▶ EXCERPT TO READ:

▬▬▬▬▬▬▬▬▬▬

TL;DR
The main takeaway from this is that if your research data is made up of many millions of small files inside of millions of directories, then between the expense and complexity of backing it up to a cloud provider, you may be better off keeping your data on Engram, and letting Research Computing handle the backups.
All-in-one providers
Backblaze, Spider Oak, MEGA, and Crashplan all have backup services designed to back up a single machine or small group of machines, rather than multiple terabytes of scientific data. That includes the backup software and the cloud storage costs bundled into a single fee. Backblaze is only for Windows and Mac, While Spider Oak also supports Linux. The all list prices at the above links. Read the fine print, as none are designed to handle the needs of a lab, and while they may be able to handle you, pricing will most likely be higher.
If you don't use an all-in-one provider, then you will need to choose both backup software and a destination for your data. Here are some options.

▬▬▬▬▬▬▬▬▬▬

▶ DATASET ENTRIES:
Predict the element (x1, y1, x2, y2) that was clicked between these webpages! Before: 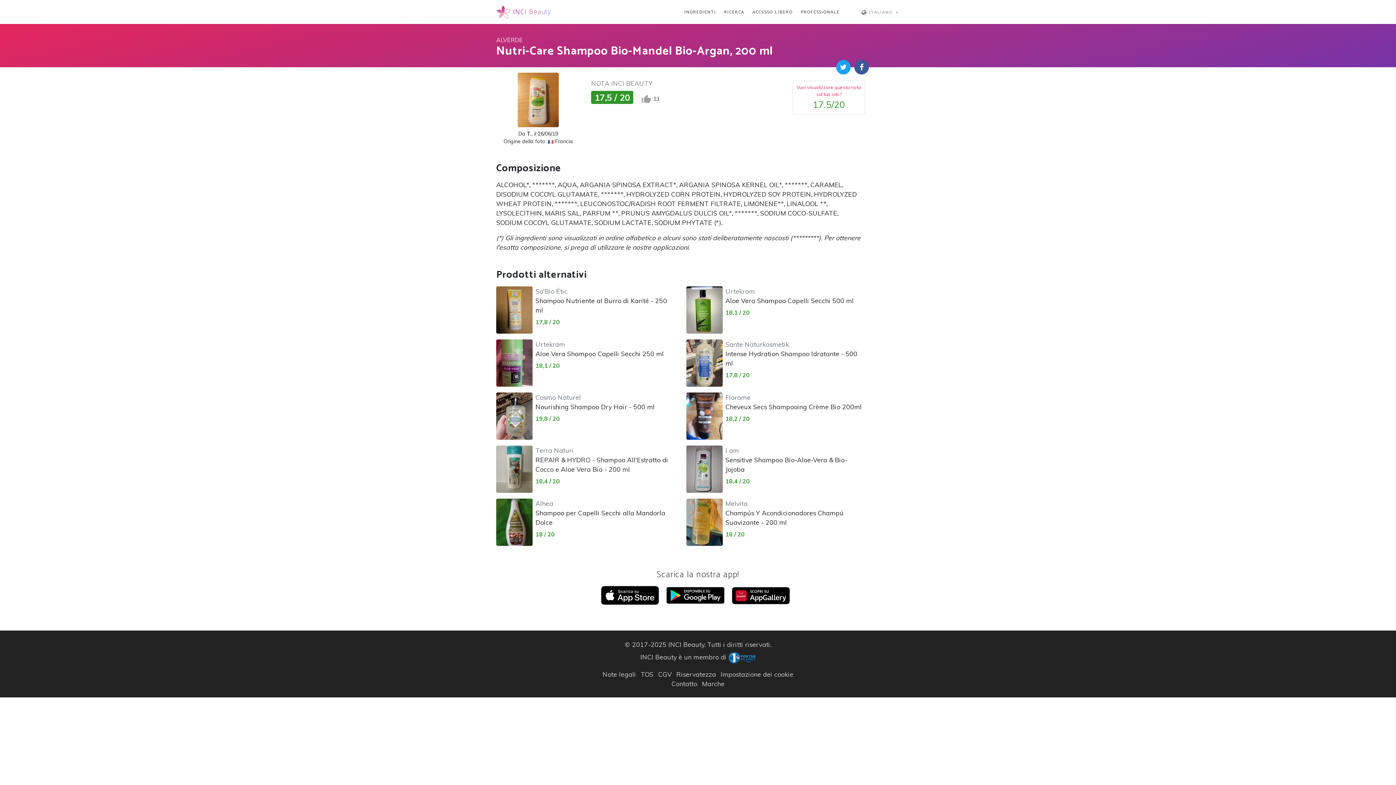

▬▬▬▬▬▬▬▬▬▬

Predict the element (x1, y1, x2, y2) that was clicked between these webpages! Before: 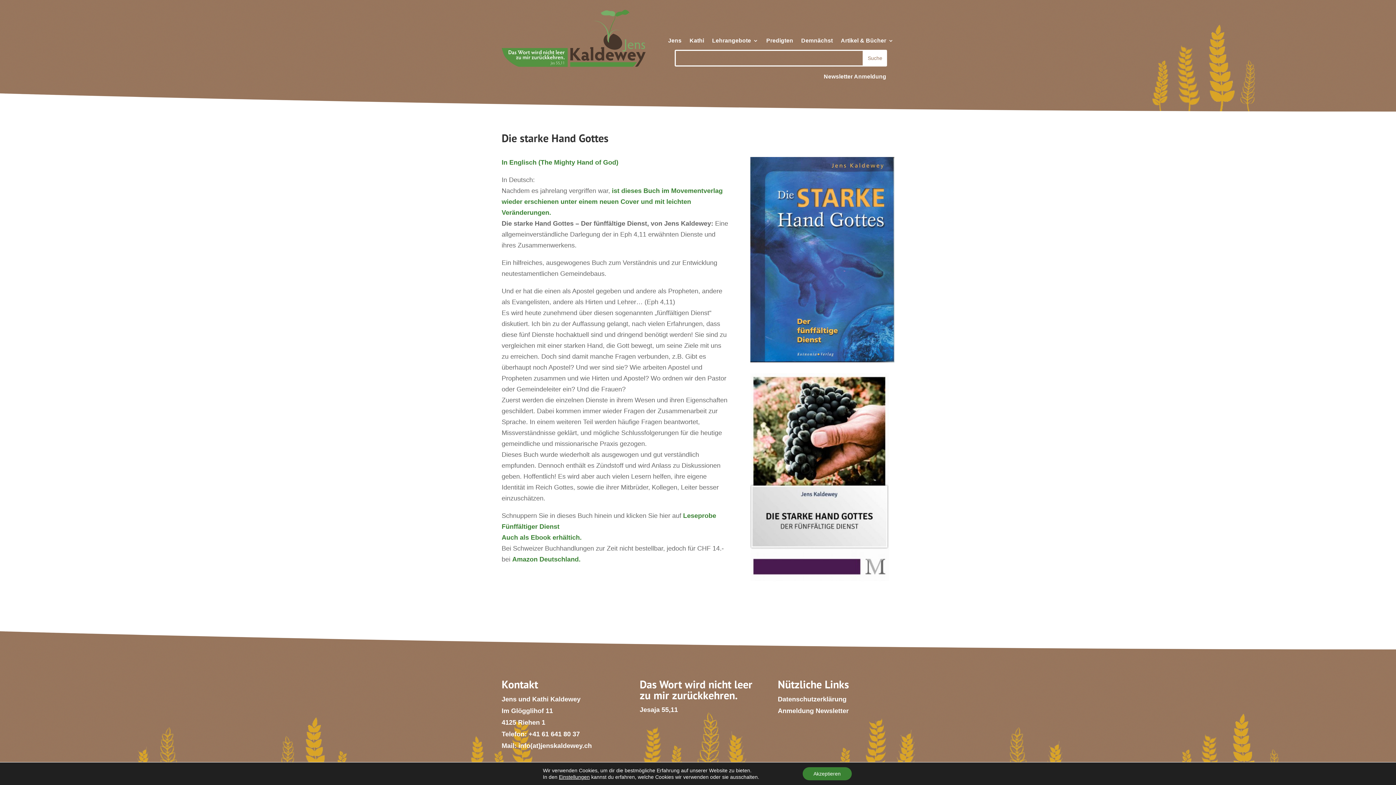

▬▬▬▬▬▬▬▬▬▬

▶ INSTRUCTION:
Retype, word for word, the stretch of the research-data backup text that opens with the words "All-in-one providers" and closes with "are some options.".

▶ FULL RESPONSE:
All-in-one providers
Backblaze, Spider Oak, MEGA, and Crashplan all have backup services designed to back up a single machine or small group of machines, rather than multiple terabytes of scientific data. That includes the backup software and the cloud storage costs bundled into a single fee. Backblaze is only for Windows and Mac, While Spider Oak also supports Linux. The all list prices at the above links. Read the fine print, as none are designed to handle the needs of a lab, and while they may be able to handle you, pricing will most likely be higher.
If you don't use an all-in-one provider, then you will need to choose both backup software and a destination for your data. Here are some options.